The federal Food and Drug Administration (“FDA”) released two guidance documents to provide restaurants and food manufacturers with additional flexibility in distributing food during the COVID-19 pandemic. Both guidance documents address certain food labeling requirements and should be reviewed carefully by stakeholders prior to implementing any operational changes.
On March 26, 2020, FDA released a guidance document to aid food manufacturers and restaurants in ensuring a continued supply of food to consumers and retail establishments, such as grocery stores. Under the federal Food, Drug, and Cosmetic Act (“FD&C Act”) and FDA regulations, food manufacturers, restaurants, and other establishments that sell packaged foods directly to consumers are often required to provide certain nutrition information to consumers, such as a nutrition facts label. Unlike food packaged directly for consumers, food purchased by restaurants for preparation often lacks complete nutrition information and generally cannot be resold as packaged food to consumers.

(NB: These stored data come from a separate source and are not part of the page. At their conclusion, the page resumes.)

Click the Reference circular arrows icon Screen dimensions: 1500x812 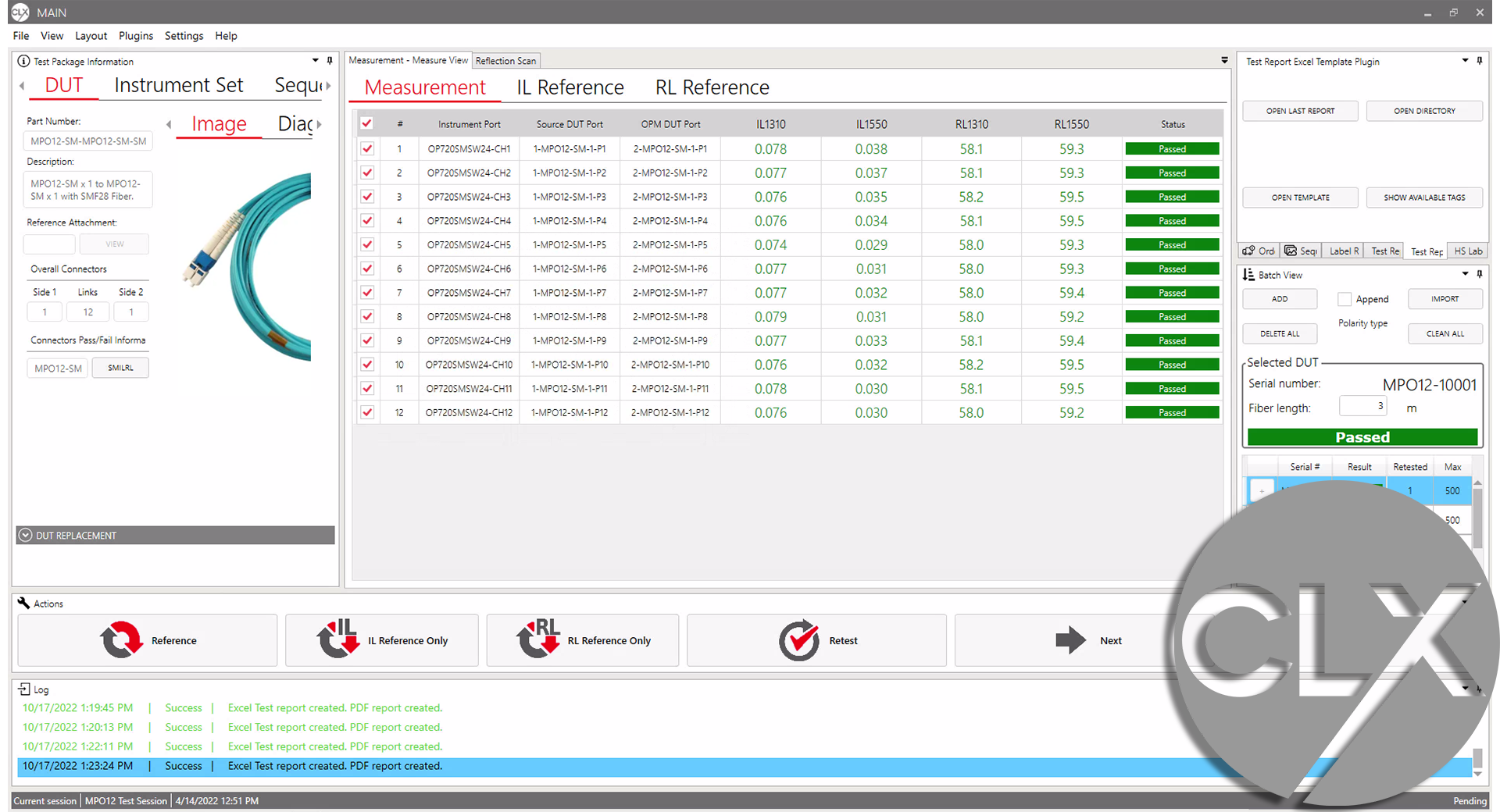tap(121, 640)
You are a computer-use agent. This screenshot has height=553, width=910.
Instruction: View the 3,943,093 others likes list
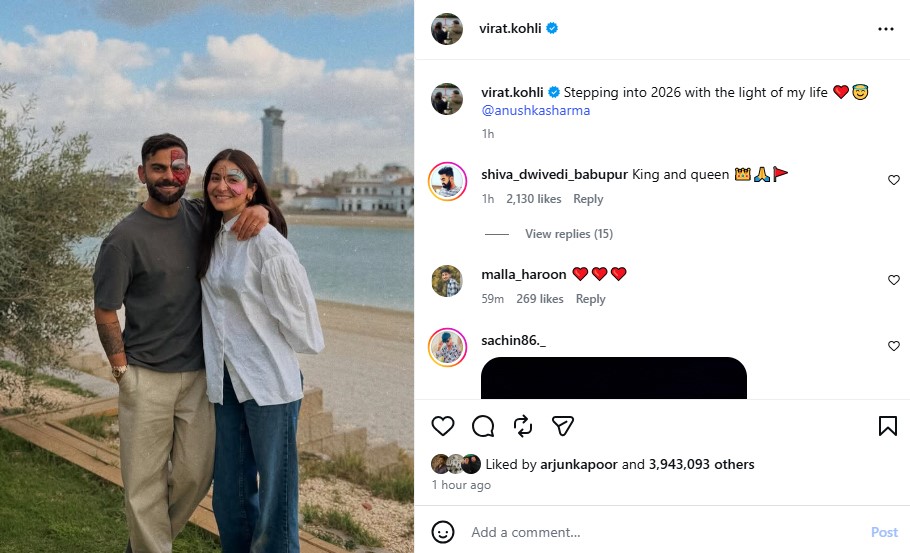pos(701,465)
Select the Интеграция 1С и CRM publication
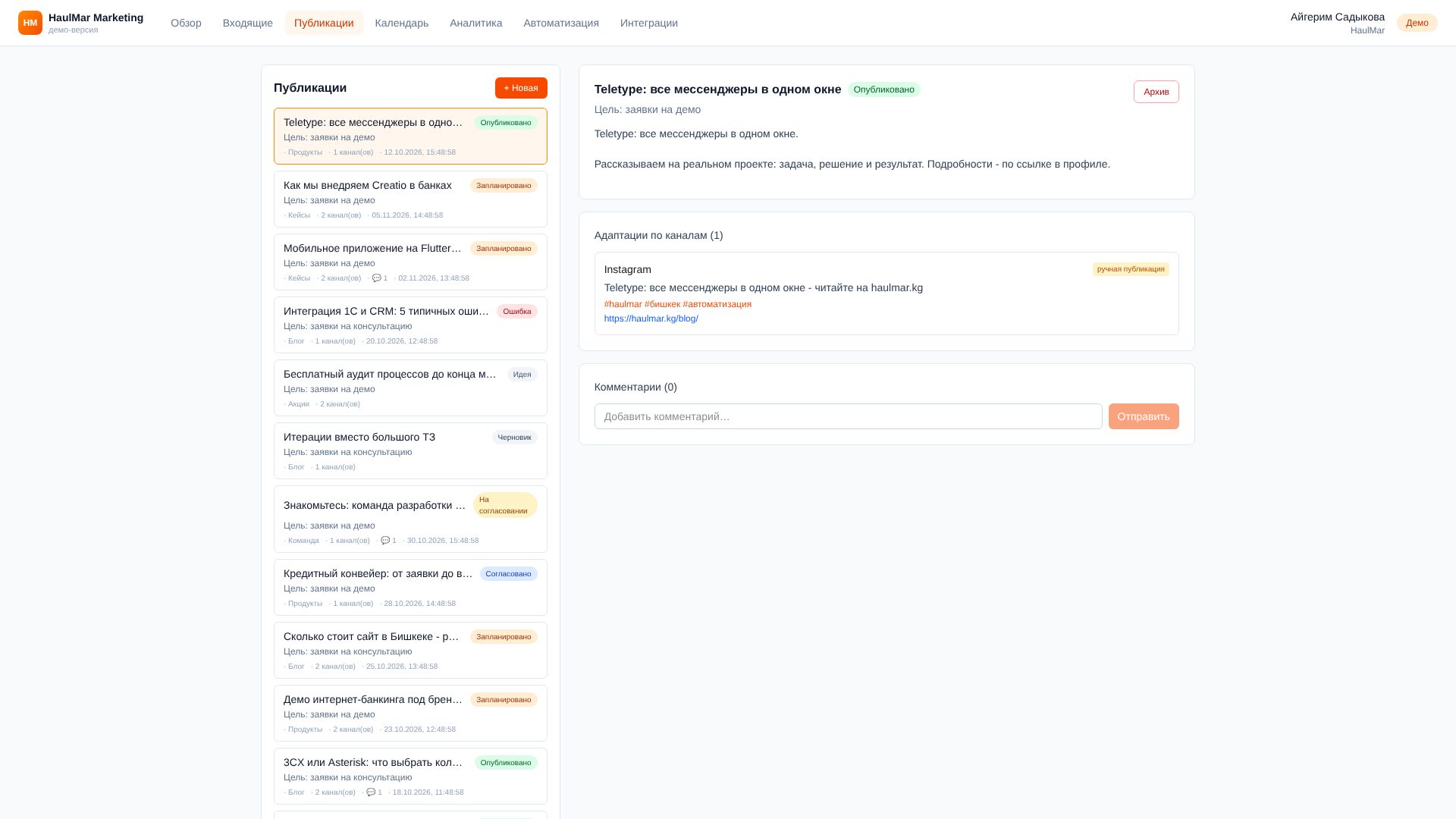1456x819 pixels. (x=410, y=325)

As many restaurants and food manufacturers have been forced to alter their operations in response to COVID-19, such as by discontinuing dine-in services, both types of businesses may have stock on hand that does not meet FDA’s consumer nutrition labeling requirements (e.g., food packaged for sale to restaurants, rather than to consumers). To ensure a continuous supply of food products remain available to consumers, FDA’s guidance relaxes the nutrition labeling requirements by allowing restaurants and food manufacturers to sell packaged food directly to consumers or other businesses for resale to consumers, as long as certain limited information is provided (e.g., an ingredient statement, allergen information). FDA’s guidance also provides flexibility to food manufacturers experiencing retail packaging supply chain interruptions, thus allowing manufacturers to continue to produce food labeled for restaurant use that is intended for sale directly to consumers while the supply chain interruptions persist.
Stakeholders should be cautious in implementing FDA’s guidance as several limitations apply. For example, the guidance only applies to packaged foods, rather than foods prepared by restaurants (note that FDA has released similar menu labeling guidance addressed below).
FDA’s second guidance document was released on April 1, 2020 and addresses the menu labeling provisions of the FD&C Act applicable to restaurants and other retail food establishments. Under amendments to the FD&C Act and subsequent rulemaking, many restaurants and similar retail food establishments with twenty or more locations are required to provide nutrition information (e.g., calorie declarations) for standard menu items. In response to COVID-19, however, many of these regulated establishments have altered their operations to comply with governmental directives aimed at curbing the spread of COVID-19, such as by switching to takeout or “to-go” dining formats.
Due to the challenges and disruptions faced by regulated establishments, including temporary business practice changes, FDA’s guidance indicates that the agency will not enforce the menu labeling requirements prescribed by the FD&C Act and accompanying regulations. Prior to making any changes, however, restaurants and other retail food establishments should carefully review FDA’s guidance to understand the scope and limits of FDA’s enforcement discretion.
While FDA has relaxed certain nutrition and menu labeling requirements in light of COVID-19, food manufacturers, processors, and packagers should remain aware of their compliance obligations under the Food Safety Modernization Act, including those requirements related to hazard analysis and preventive controls.
At the same time, stakeholders should monitor additional requirements and recommendations that states and the federal government continue to announce regarding COVID-19, such as the cleaning and safety measures the Pennsylvania Department of Health required in its April 5 Order.